Caveats when doing things like this:

  • Makefile does not detect whether I change devkitpro version, so things that used to work years ago on an older devkit may fail to build nowadays and you'll have to manually clean output/*.o
  • some tests depend on fakreoot/*.cmd, which is not automatically re-populated from SchoolTests/efsroot/ or AppleAssault/efsroot/. and in SchoolTests, the files are generated from SchoolTest/cmd/, which does not occur if you just rebuild unit tests.

18731874

edit: I identified a commit at which the TestBasicSlopes started failing. Surprisingly, it was not a side-effect or whatever: the commit directly does


       if ((cspeed&cp) && !cdata[0]) continue;// this testpoint only works with speed
-      if ((chkflr&cp) && !(checks[pos] & F_FLOOR)) {
+      if ((chkflr&cp) && (checks[pos] & F_FALLTHRU)) {
        if (isi) isi->TestPoint(xtile, ytile, pos, checks[pos], "floor");
        cdata[GOB_TESTPOINTS]|=cp;
       }

Which cannot have no effect on how testpoints behave in the slope tests. But if we compare how monsters in the green zone behave before (1873) and after (1874) this commit, it is clear that it has desirable effects. So I'm now sure I have to fix the tests, not the way testpoints are handled. 

edit++: okay. The leaking object was a 'builder' helper used by the GobState objets. The builder is a std::* object temporarily used while e.g. collecting transitions from a given state before they got 'flattened' into an array for the 'running' part. The array, just like GobStates are allocated in the 'tank', a larger memory chunk meant to host many small objects that all have the same lifetime: one level.

In the 'slope' tests, each state was used to spawn a GameObject using that state for the test.
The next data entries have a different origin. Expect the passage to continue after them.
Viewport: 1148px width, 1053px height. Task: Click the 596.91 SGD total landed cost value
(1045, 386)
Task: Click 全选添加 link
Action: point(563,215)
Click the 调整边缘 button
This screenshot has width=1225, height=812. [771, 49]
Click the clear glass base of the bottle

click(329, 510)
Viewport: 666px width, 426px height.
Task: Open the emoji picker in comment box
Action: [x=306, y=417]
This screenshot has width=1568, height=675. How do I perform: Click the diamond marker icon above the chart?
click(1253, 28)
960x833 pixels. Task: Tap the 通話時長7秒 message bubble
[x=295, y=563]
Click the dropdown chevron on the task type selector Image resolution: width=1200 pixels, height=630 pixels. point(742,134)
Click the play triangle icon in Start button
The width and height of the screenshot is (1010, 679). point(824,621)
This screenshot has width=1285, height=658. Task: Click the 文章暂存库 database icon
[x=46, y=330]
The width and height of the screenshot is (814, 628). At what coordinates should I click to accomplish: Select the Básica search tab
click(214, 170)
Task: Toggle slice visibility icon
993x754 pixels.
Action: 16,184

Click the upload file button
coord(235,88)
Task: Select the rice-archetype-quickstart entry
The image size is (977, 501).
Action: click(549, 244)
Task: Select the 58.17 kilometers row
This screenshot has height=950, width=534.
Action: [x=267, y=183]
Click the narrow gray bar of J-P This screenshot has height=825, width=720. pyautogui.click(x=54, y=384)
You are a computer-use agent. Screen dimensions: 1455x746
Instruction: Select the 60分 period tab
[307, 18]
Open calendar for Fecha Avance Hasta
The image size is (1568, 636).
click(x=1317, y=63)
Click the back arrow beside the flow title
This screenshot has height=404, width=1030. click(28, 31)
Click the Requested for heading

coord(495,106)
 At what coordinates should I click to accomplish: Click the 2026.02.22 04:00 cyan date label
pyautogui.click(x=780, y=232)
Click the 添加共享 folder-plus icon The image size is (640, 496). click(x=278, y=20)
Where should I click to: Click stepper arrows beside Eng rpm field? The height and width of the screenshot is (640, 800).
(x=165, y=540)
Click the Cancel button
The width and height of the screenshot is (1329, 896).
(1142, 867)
There were no transitions: we first use a forward-moving mecha to check things are fine when moving forward with the Forward state, and then a distinct backwards-moving-mecha. But for my new test, I need transitions. That means that I won't spawn for every states. That means some states are not 'frozen' into the tank, and hence still hold references to std::* objects like vectors or strings. These are the leaking ones. Let's get cracking!